Le pape François s'est posé vendredi aux Philippines en pourfendeur de la corruption, appelant les autorités à lutter contre des inégalités sociales «scandaleuses» et le dévoiement des ressources dans ce bastion catholique asiatique miné par la pauvreté.

Il faut que chacun proclame son «refus ferme de toute forme de corruption qui détourne les ressources destinées aux pauvres», a lancé le souverain pontife à l'occasion de son premier discours officiel dans l'archipel où il est arrivé jeudi. Il faut «briser les chaînes de l'injustice et de l'oppression qui donnent lieu à d'évidentes - et vraiment scandaleuses - inégalités sociales».

Le pape s'adressait aux autorités politiques et au corps diplomatique réunis au palais présidentiel, où il est arrivé dans une minuscule voiture banalisée, acclamé sur les trottoirs par une foule immense et enthousiaste. Aux Philippines, 80% des 100 millions d'habitants pratiquent un catholicisme extrêmement fervent.

Le souverain pontife, âgé de 78 ans, fait face à un programme chargé pendant son séjour dans l'archipel, et semblait fatigué et pâle. Mais cela ne l'a pas empêché de faire montre d'une grande énergie pour défendre les pauvres.

Environ un quart de la population de l'archipel vit avec moins de 60 cents américains par jour, selon les dernières estimations officielles.

Il faut changer les choses, a dit le souverain pontife, appelant les autorités à «réformer» les «structures sociales qui entretiennent la pauvreté et l'exclusion des pauvres».

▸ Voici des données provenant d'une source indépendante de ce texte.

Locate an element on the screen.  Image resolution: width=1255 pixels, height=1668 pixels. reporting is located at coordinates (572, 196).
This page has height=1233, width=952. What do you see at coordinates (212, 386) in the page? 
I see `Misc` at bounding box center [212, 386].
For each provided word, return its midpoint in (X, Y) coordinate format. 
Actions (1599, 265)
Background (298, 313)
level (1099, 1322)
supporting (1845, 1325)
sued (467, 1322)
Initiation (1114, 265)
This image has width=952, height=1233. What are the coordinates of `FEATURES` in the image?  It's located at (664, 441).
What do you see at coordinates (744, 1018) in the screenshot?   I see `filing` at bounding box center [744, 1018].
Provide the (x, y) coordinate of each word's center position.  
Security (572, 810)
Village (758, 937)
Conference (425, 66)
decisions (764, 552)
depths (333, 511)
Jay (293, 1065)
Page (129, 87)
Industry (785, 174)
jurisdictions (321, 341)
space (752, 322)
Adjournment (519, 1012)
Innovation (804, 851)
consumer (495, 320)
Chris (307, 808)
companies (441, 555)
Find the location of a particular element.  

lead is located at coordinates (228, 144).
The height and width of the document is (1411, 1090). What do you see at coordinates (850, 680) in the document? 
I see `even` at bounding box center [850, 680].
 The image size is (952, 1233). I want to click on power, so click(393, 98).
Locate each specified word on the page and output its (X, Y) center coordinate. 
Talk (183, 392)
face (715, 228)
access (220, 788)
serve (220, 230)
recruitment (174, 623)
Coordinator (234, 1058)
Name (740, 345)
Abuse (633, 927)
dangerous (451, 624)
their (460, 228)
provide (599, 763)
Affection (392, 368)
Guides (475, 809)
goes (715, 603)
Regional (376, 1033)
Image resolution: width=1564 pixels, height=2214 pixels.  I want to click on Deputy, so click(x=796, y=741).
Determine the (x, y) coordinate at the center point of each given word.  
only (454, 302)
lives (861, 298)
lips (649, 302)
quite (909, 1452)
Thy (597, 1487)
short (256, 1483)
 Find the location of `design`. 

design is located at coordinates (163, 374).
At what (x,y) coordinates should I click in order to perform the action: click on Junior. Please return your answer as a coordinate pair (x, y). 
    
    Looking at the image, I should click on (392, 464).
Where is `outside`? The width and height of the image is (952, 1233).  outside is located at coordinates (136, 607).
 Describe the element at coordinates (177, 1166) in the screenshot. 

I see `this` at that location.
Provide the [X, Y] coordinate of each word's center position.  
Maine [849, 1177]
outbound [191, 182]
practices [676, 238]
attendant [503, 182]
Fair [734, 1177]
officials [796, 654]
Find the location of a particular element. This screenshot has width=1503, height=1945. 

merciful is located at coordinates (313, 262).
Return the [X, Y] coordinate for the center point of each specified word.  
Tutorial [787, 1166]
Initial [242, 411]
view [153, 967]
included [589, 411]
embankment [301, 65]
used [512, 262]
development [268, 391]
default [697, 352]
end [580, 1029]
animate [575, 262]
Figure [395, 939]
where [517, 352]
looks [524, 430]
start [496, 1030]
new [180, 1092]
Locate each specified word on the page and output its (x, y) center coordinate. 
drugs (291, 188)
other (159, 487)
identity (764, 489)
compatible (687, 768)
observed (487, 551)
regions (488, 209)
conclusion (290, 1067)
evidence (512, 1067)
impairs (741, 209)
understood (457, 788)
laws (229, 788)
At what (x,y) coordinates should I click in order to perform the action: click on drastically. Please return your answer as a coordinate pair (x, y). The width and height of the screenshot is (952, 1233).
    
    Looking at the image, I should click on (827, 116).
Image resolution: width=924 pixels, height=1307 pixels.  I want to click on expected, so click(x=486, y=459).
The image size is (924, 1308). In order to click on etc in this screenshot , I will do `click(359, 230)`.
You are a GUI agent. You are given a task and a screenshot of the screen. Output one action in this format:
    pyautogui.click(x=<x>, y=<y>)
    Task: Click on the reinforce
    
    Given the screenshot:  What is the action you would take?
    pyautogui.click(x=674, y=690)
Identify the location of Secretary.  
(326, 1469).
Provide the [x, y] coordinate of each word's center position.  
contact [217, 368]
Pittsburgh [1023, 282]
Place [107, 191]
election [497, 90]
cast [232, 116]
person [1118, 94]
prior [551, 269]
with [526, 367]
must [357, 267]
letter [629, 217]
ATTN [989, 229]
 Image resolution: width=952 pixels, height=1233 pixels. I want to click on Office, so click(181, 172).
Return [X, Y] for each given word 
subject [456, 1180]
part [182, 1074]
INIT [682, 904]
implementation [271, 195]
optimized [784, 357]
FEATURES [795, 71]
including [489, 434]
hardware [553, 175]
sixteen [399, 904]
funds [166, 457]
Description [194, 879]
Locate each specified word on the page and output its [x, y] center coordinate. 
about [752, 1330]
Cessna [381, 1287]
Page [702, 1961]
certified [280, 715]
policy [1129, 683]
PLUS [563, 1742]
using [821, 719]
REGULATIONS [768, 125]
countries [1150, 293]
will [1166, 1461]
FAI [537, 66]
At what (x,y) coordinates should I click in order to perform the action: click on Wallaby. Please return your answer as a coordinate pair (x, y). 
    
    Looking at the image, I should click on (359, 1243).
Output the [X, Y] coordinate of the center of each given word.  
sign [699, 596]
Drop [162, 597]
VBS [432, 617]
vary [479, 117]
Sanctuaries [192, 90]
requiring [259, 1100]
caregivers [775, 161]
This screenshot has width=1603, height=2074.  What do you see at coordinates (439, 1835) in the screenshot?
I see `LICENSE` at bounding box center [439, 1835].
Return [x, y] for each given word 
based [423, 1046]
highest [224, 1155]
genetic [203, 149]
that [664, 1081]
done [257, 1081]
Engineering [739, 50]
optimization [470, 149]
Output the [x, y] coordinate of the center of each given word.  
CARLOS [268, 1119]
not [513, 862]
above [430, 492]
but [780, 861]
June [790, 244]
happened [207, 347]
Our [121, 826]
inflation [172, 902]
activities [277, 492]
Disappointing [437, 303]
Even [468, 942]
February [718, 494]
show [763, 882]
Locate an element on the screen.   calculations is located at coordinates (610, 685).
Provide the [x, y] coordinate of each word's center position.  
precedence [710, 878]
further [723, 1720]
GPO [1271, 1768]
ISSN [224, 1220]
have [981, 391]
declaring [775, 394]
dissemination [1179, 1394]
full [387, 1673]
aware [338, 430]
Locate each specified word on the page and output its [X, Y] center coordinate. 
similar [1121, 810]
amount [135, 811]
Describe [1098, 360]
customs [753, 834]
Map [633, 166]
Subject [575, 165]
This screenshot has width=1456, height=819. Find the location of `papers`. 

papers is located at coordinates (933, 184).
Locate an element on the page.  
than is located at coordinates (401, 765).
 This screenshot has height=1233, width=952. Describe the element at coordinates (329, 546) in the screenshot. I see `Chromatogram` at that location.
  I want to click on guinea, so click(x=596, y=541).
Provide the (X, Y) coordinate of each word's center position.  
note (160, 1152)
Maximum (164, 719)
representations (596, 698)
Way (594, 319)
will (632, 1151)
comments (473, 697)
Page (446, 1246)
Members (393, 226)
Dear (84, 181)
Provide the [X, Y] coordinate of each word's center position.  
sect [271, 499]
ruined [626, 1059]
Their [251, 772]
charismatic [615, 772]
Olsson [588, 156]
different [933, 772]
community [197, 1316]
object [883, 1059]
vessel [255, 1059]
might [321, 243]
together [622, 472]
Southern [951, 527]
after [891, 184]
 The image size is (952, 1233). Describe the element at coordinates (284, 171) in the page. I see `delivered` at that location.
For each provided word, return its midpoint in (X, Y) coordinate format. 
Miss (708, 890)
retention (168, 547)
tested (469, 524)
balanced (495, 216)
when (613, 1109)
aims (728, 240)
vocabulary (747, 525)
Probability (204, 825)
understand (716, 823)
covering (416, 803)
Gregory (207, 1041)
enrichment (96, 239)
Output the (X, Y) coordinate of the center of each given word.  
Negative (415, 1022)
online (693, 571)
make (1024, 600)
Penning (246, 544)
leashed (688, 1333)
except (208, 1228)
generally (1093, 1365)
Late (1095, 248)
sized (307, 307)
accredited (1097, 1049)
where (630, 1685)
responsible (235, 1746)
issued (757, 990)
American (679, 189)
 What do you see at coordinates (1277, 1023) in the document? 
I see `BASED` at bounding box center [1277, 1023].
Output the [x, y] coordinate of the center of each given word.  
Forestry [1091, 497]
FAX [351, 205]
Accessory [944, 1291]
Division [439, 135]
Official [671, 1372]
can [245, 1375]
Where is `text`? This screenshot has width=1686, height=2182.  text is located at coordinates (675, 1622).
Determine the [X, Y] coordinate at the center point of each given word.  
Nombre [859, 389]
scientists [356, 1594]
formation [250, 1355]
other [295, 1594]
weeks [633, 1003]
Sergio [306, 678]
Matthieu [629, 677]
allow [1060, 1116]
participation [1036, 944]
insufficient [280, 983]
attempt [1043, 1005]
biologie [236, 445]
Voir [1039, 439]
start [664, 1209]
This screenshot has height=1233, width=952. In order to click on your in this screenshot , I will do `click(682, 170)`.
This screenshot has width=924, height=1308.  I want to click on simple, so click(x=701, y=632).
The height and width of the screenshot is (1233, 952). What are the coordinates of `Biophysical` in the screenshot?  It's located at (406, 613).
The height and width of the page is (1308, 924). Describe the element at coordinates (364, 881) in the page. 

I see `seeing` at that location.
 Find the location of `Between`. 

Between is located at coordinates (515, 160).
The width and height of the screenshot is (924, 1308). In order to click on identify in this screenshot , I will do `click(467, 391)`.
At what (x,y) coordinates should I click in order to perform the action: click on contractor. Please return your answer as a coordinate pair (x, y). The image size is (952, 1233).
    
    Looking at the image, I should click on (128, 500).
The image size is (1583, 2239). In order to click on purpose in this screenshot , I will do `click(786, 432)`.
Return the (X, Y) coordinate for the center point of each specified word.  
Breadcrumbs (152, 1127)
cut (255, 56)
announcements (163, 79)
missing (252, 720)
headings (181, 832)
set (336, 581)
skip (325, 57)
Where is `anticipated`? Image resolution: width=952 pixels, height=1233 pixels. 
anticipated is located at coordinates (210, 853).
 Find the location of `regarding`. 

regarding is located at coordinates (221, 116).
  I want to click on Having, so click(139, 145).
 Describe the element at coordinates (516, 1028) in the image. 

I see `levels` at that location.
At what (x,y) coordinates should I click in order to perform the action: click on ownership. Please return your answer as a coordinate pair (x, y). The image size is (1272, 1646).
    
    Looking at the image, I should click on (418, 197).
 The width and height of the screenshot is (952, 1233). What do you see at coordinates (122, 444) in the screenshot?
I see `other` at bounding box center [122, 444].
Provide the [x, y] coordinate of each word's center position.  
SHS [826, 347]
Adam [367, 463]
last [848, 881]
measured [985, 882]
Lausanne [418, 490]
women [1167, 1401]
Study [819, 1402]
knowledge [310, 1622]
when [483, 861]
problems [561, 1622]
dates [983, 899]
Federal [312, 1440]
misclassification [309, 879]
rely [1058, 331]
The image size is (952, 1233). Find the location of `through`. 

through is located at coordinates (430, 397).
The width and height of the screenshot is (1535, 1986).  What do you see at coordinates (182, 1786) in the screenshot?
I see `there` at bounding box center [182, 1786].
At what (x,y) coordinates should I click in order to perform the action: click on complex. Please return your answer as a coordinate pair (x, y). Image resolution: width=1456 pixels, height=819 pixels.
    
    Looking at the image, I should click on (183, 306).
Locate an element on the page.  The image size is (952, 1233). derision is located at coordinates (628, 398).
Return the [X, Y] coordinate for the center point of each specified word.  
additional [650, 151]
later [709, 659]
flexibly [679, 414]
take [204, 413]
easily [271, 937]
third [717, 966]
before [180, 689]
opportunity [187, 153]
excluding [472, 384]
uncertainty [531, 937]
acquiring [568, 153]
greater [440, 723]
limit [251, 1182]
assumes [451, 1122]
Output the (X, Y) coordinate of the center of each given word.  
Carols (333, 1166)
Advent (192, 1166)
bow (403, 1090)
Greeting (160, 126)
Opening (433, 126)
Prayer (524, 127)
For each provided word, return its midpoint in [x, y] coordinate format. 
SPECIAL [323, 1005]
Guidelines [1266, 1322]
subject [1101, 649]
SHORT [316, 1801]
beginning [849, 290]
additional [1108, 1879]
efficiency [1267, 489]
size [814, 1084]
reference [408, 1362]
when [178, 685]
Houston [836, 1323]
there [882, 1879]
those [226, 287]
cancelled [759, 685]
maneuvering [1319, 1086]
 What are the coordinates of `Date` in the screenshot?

«Il est maintenant plus que jamais nécessaire que les dirigeants politiques se distinguent par leur honnêteté, leur intégrité et leur responsabilité envers le bien commun», a également dit le pape.

Depuis son arrivée au pouvoir voici quatre ans, le président Benigno Aquino a lancé une vaste campagne anti-corruption qui a vu le placement en détention de sa prédecesseure Gloria Arroyo et de trois sénateurs pour des chefs de corruption.

Affluence record

Il a également orchestré la destitution du président de la Cour suprême pour les mêmes motifs et ses efforts ont été salués sur la scène internationale, même si les détracteurs du président l'accusent de concentrer ses attaques sur ses opposants et d'épargner ses alliés.

L'Église, toute puissante aux Philippines, a également son rôle à jouer dans le combat contre la pauvreté, d'après le souverain pontife. Celle-ci «est appelée à reconnaître et combattre les causes de l'inégalité et de l'injustice, profondément enracinées, qui salissent le visage de la société philippine», a dit le pape lors d'une messe célébrée en la cathédrale de Manille, un monument érigé au XVIe, au moment où la religion catholique faisait son apparition dans l'archipel colonisé par l'Espagne.

Le pape devait ensuite rencontrer des milliers de fidèles dans un stade qui a vu défiler ces dernières années des stars de la pop comme Bruno Mars, Lady Gaga ou Taylor Swift.

Ce second périple du pape argentin en Asie après son voyage en Corée du Sud est destiné à encourager une région perçue par le Vatican comme une terre d'avenir pour le catholicisme.

Le point fort du séjour devrait être la messe finale au Rizal Park de Manille dimanche, en dépit de prévisions météorologiques maussades, où un nombre record de fidèles pourrait affluer. D'après les organisateurs, jusqu'à six millions de fidèles y sont attendus, soit davantage que les cinq millions de personnes réunies par Jean Paul II en 1995, lors des Journées mondiales de la jeunesse qui avaient déjà eu lieu dans la capitale philippine.

Le pape est également attendu samedi à Tacloban, sur l'île de Leyte, à 650 km de Manille. En 2013, le super typhon Haiyan y avait fait 7.350 morts ou disparus.

Plus de 40.000 soldats et policiers seront déployés dans l'archipel où deux souverains pontife, Paul VI et Jean Paul II, ont été l'objet de tentatives d'assassinats.

«Cette année, cela représentera notre plus gros cauchemar en termes de sécurité», a commenté le chef de l'armée philippine, le général Gregorio Catapang.

Le président Benigno Aquino a supplié les Philippins de garder leur calme et d'éviter de créer des bousculades qui pourraient mettre en danger la sécurité du pape.

«Je vous le demande, voulez-vous qu'une tragédie impliquant le pape survienne aux Philippines et reste dans l'Histoire?», a-t-il lancé.

La veille, dans l'avion qui l'emmenait de Colombo au Sri Lanka à Manille, le pape s'était immiscé dans le débat sur la liberté d'expression qui fait rage depuis l'attentat meurtrier contre l'hebdomadaire Charlie Hebdo en France la semaine dernière, en jugeant que ce «droit fondamental» n'autorisait pas à «insulter» ou moquer la foi d'autrui.